** 과제 **
아래 기록 가운데 "How do I perform: Click"이 들어 있는 줄부터 기록의 맨 끝 줄까지, 양 끝 줄을 포함한 모든 줄을 추출하십시오. 각 줄은 한 글자도 바꾸지 말고 그대로 옮기십시오.

**** 기록

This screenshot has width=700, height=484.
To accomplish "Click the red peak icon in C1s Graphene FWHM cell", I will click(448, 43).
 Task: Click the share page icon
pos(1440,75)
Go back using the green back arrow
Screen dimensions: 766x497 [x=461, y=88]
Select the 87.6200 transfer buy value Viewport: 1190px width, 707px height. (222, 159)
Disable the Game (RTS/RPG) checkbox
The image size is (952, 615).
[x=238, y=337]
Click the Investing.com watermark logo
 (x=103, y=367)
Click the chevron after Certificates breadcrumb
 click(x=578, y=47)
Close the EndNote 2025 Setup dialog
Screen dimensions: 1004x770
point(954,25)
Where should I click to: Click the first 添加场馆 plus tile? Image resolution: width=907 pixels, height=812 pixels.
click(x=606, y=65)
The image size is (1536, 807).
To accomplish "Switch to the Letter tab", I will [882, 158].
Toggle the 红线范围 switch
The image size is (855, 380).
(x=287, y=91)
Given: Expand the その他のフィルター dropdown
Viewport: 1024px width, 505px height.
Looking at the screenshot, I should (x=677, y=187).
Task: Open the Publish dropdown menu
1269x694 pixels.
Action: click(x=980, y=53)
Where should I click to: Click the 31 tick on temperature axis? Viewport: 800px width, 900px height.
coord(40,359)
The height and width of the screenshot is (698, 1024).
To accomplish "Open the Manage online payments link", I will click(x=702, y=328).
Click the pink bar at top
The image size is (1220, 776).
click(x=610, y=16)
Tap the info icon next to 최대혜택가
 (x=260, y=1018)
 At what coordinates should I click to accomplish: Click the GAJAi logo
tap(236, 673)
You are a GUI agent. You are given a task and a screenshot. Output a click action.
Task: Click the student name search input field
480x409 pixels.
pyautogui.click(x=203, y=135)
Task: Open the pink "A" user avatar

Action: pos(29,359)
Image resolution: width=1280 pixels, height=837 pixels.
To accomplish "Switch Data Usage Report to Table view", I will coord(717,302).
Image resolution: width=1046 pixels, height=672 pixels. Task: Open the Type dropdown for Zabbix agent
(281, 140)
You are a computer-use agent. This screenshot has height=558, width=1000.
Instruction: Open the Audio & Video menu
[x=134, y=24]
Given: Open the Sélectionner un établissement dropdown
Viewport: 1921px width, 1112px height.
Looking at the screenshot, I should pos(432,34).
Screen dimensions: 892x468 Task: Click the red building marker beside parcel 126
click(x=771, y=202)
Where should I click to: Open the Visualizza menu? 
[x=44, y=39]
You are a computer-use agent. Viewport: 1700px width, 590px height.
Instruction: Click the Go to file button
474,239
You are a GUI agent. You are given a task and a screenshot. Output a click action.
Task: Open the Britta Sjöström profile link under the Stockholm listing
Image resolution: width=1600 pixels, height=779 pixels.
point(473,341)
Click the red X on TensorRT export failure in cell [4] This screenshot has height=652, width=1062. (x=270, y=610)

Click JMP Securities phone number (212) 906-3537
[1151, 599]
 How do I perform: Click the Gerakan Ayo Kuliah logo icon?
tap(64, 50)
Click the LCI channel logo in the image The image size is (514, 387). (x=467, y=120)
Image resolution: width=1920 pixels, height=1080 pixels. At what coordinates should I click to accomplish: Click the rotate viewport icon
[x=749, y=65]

********

** 풀이 **
 How do I perform: Click the Gerakan Ayo Kuliah logo icon?
tap(64, 50)
Click the LCI channel logo in the image The image size is (514, 387). (x=467, y=120)
Image resolution: width=1920 pixels, height=1080 pixels. At what coordinates should I click to accomplish: Click the rotate viewport icon
[x=749, y=65]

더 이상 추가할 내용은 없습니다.